Written instruction
Set out every line of the records below as a numbered list, omitting any blank lines.

Dataset rows
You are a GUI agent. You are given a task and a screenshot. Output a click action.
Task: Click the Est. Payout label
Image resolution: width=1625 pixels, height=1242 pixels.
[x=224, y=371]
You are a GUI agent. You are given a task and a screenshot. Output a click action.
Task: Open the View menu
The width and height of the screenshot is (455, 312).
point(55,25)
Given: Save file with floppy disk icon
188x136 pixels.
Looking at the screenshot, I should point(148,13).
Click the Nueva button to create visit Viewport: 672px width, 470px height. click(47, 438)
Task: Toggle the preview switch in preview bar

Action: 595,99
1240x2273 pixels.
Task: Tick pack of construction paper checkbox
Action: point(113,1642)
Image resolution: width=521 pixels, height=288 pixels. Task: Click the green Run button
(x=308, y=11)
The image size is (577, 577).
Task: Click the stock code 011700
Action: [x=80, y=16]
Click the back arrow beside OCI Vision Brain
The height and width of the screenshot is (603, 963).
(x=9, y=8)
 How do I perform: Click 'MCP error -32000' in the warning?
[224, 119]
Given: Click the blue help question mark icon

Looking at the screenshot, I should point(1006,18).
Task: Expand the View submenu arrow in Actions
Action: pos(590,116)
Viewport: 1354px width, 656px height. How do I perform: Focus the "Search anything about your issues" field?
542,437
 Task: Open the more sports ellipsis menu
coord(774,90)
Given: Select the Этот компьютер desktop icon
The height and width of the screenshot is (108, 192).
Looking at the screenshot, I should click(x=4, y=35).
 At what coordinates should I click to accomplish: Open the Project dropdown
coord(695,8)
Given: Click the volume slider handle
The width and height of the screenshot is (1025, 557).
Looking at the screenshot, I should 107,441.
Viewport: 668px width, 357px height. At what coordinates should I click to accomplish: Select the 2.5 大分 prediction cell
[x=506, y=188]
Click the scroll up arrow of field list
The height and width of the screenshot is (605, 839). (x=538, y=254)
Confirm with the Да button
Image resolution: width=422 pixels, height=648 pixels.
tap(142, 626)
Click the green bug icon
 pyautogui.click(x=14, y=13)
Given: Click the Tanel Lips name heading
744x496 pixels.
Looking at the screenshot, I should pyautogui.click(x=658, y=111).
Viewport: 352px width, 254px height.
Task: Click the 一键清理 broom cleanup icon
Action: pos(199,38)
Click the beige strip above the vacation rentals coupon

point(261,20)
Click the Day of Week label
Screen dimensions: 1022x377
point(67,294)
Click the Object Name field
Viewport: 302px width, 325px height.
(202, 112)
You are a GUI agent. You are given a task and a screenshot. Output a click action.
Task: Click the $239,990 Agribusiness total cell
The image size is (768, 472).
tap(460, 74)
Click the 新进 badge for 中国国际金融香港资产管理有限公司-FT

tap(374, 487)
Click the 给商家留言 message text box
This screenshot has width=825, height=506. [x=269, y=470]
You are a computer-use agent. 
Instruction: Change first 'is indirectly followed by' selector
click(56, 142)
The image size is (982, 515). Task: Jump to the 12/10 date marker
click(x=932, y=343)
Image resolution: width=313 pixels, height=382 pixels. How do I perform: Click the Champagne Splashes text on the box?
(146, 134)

Exercise result
1. You are a GUI agent. You are given a task and a screenshot. Output a click action.
2. Task: Click the Est. Payout label
3. Image resolution: width=1625 pixels, height=1242 pixels.
4. [x=224, y=371]
5. You are a GUI agent. You are given a task and a screenshot. Output a click action.
6. Task: Open the View menu
7. The width and height of the screenshot is (455, 312).
8. point(55,25)
9. Given: Save file with floppy disk icon
10. 188x136 pixels.
11. Looking at the screenshot, I should point(148,13).
12. Click the Nueva button to create visit Viewport: 672px width, 470px height. click(47, 438)
13. Task: Toggle the preview switch in preview bar
14. Action: 595,99
15. 1240x2273 pixels.
16. Task: Tick pack of construction paper checkbox
17. Action: point(113,1642)
18. Image resolution: width=521 pixels, height=288 pixels. Task: Click the green Run button
19. (x=308, y=11)
20. The image size is (577, 577).
21. Task: Click the stock code 011700
22. Action: [x=80, y=16]
23. Click the back arrow beside OCI Vision Brain
24. The height and width of the screenshot is (603, 963).
25. (x=9, y=8)
26.  How do I perform: Click 'MCP error -32000' in the warning?
27. [224, 119]
28. Given: Click the blue help question mark icon
29. Looking at the screenshot, I should point(1006,18).
30. Task: Expand the View submenu arrow in Actions
31. Action: pos(590,116)
32. Viewport: 1354px width, 656px height. How do I perform: Focus the "Search anything about your issues" field?
33. 542,437
34.  Task: Open the more sports ellipsis menu
35. coord(774,90)
36. Given: Select the Этот компьютер desktop icon
37. The height and width of the screenshot is (108, 192).
38. Looking at the screenshot, I should click(x=4, y=35).
39.  At what coordinates should I click to accomplish: Open the Project dropdown
40. coord(695,8)
41. Given: Click the volume slider handle
42. The width and height of the screenshot is (1025, 557).
43. Looking at the screenshot, I should 107,441.
44. Viewport: 668px width, 357px height. At what coordinates should I click to accomplish: Select the 2.5 大分 prediction cell
45. [x=506, y=188]
46. Click the scroll up arrow of field list
47. The height and width of the screenshot is (605, 839). (x=538, y=254)
48. Confirm with the Да button
49. Image resolution: width=422 pixels, height=648 pixels.
50. tap(142, 626)
51. Click the green bug icon
52.  pyautogui.click(x=14, y=13)
53. Given: Click the Tanel Lips name heading
54. 744x496 pixels.
55. Looking at the screenshot, I should pyautogui.click(x=658, y=111).
56. Viewport: 352px width, 254px height.
57. Task: Click the 一键清理 broom cleanup icon
58. Action: pos(199,38)
59. Click the beige strip above the vacation rentals coupon
60. point(261,20)
61. Click the Day of Week label
62. Screen dimensions: 1022x377
63. point(67,294)
64. Click the Object Name field
65. Viewport: 302px width, 325px height.
66. (202, 112)
67. You are a GUI agent. You are given a task and a screenshot. Output a click action.
68. Task: Click the $239,990 Agribusiness total cell
69. The image size is (768, 472).
70. tap(460, 74)
71. Click the 新进 badge for 中国国际金融香港资产管理有限公司-FT
72. tap(374, 487)
73. Click the 给商家留言 message text box
74. This screenshot has width=825, height=506. [x=269, y=470]
75. You are a computer-use agent. 
76. Instruction: Change first 'is indirectly followed by' selector
77. click(56, 142)
78. The image size is (982, 515). Task: Jump to the 12/10 date marker
79. click(x=932, y=343)
80. Image resolution: width=313 pixels, height=382 pixels. How do I perform: Click the Champagne Splashes text on the box?
81. (146, 134)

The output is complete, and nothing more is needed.